I've been thinking about Tjump's analysis of the 'the best of all possible worlds'. I have been advised by both my past experience and the testimony of others that Tjump's glibness is his worst enemy, and that it tends to cast an ugly pall over what would otherwise be a gem of an idea, or the kernel of something with ideational potential. If I understand him, the idea eerily overlaps with a similar idea I ran across in C.S. Lewis' chapter on Divine Omnipotence in The Problem of Pain (I might also add that both Tjump and Lewis share this disdain for so-called 'involuntary impositions': one could argue that Lewis takes this theme to the next level by being angry with God for creating him without his consent! - as far as I am aware, being 'thrust into existence', as I think Heidegger had said, isn't a part of what Tjump is talking about when he mentions such impositions). There may be more ingredients, but I think we can safely say that a necessary ingredient is that the best possible world has to, at least, contain no instances of involuntary impositions of 'will'. Once this ingredient is shoved into theoremhood, nothing contrary to such a theorem can hope to assail it. I can't tell the reader how many times I've heard, in response to some criticism of his theory, the riposte: well, I don't definite good and bad that way, I define it this way. This procedural force-field gives the illusion of invincibility; and so it is, in the same sense that you can't refute the invincible consistency of a lunatic regarding all the redefinitions and reasons also raised to unassailable theoremhood. These games can be played forever. The benefits are a social enclave, but what is that to those who are actual philosophers?
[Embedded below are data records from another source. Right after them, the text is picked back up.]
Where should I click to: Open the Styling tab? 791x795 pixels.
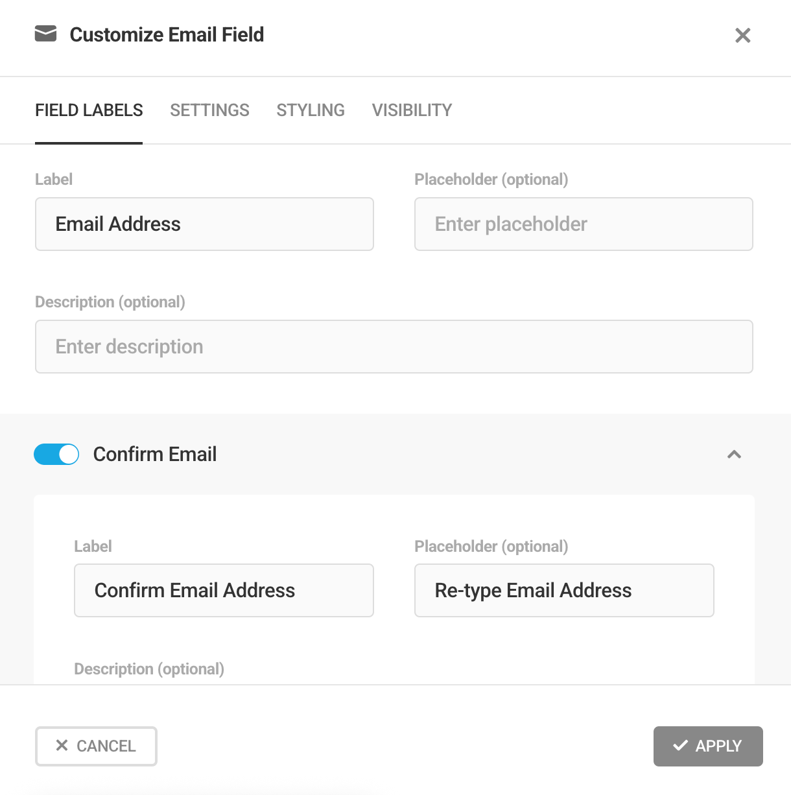pyautogui.click(x=311, y=110)
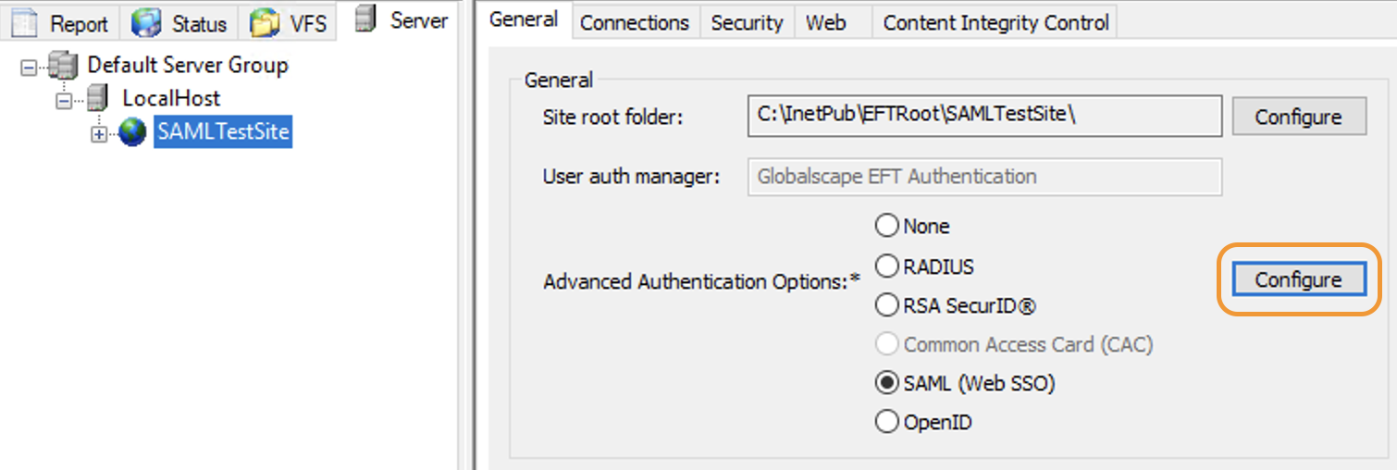Configure advanced authentication options
The height and width of the screenshot is (470, 1397).
pyautogui.click(x=1298, y=280)
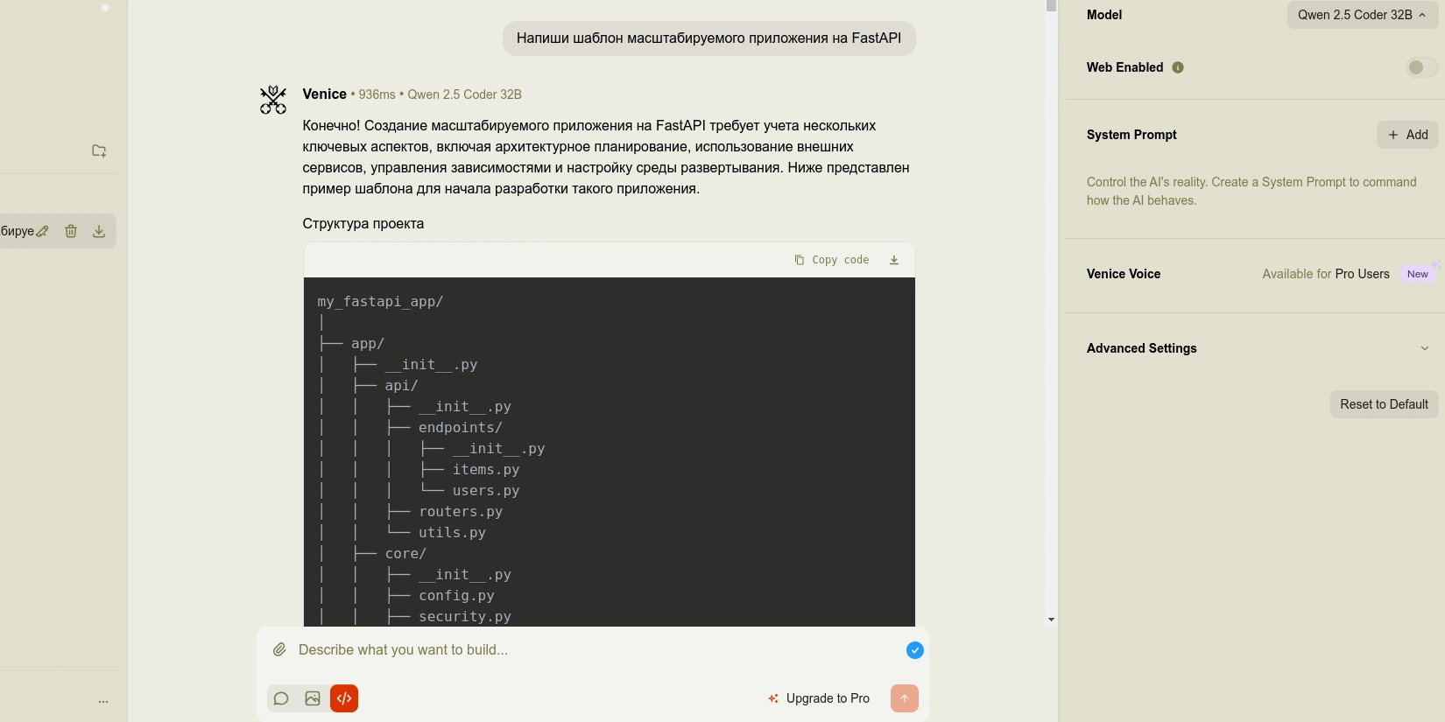Open the three-dot menu in sidebar
Viewport: 1445px width, 722px height.
tap(103, 702)
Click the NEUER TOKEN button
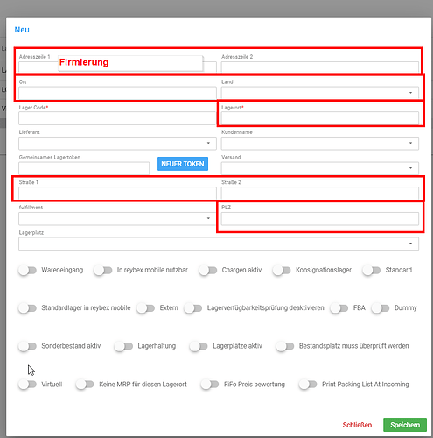Image resolution: width=433 pixels, height=438 pixels. 183,164
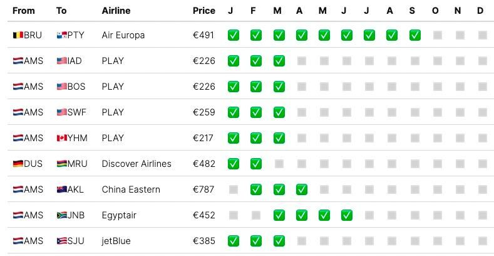Click the South Africa flag beside JNB

(x=61, y=215)
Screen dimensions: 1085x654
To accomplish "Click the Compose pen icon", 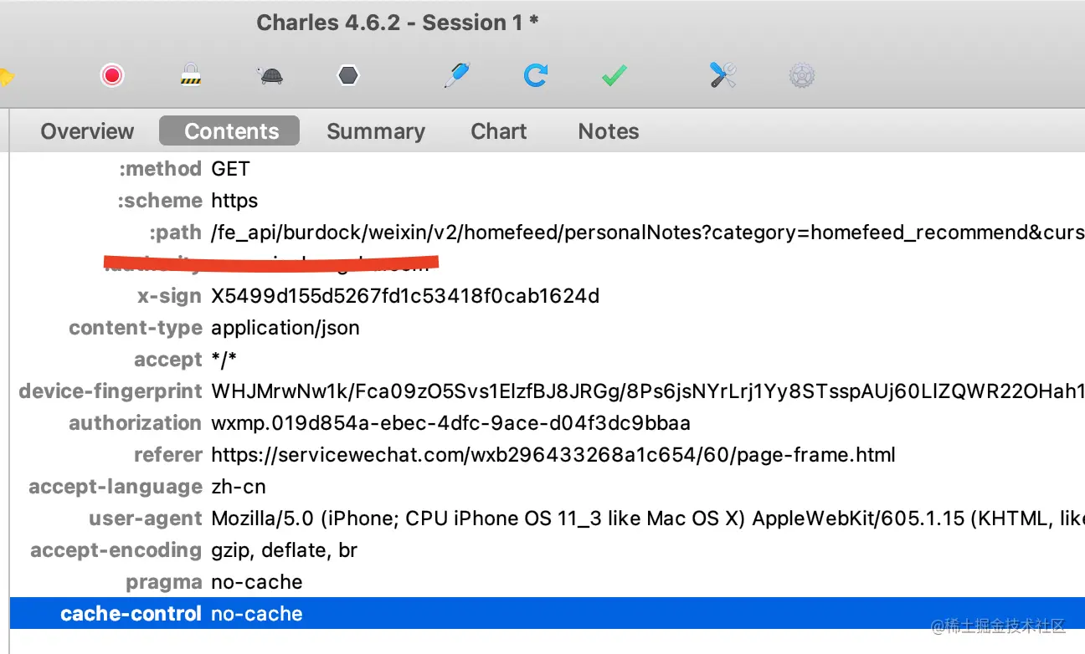I will 456,75.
As to actual intellectual merits, Tjump's theory is very opaque to me and sometimes I think it continues to thrive under the very cover of its vagueness. I've heard the comparison made to voluntary choices made in the context of video games. This shines a tiny light on a pitch black background, but I wonder how to compare the state just prior to choosing the video game to what the best possible world would include regarding our pre-game stage-setting, so to speak? 
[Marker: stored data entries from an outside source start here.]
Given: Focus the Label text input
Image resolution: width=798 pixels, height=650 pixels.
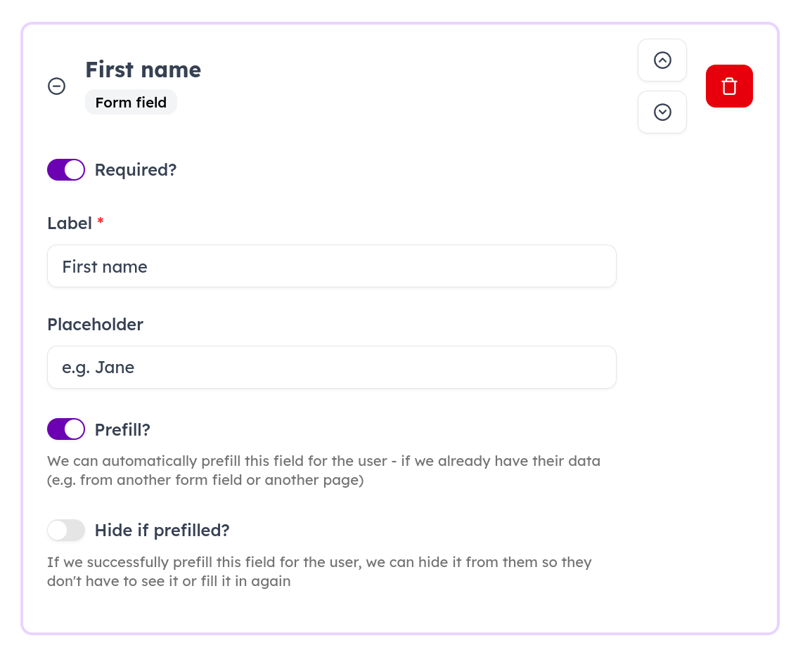Looking at the screenshot, I should [331, 266].
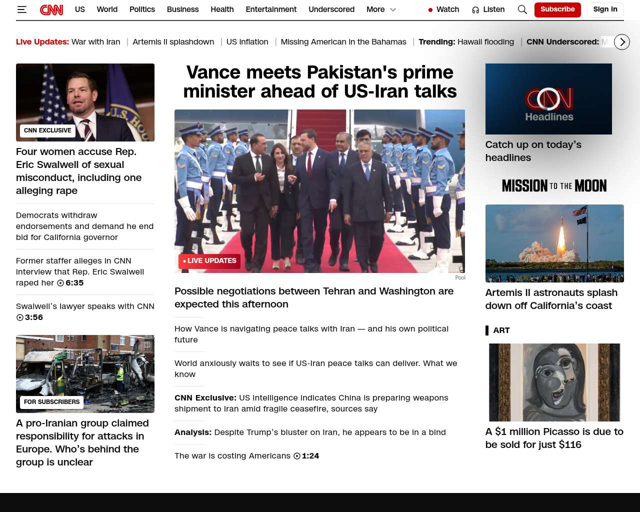640x512 pixels.
Task: Open the Hawaii flooding trending link
Action: (x=486, y=42)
I'm growing tired of the narrowness of analytic philosophy. (It's a narrowness of scope combined with a pretension of universal scope.) Imagine you're in an empty room. All around you are swirling, undulating intensities (Deleuze), and over there in the corner is an opalescent density whose spatial dimensions are comparably tiny compared to other swirling intensities in other parts of the room, alighting on you, passing through you, dazzling before you, beckoning you to give them your attention. The tiny intensity has an incredibly complex structure, a structure you could get lost in and think about forever. But the structure has an upper limit regarding imaginative meaning; the imagination is satiated long before ratiocination is surfeited. That tiny intensity is analytic philosophy, I'm beginning to think.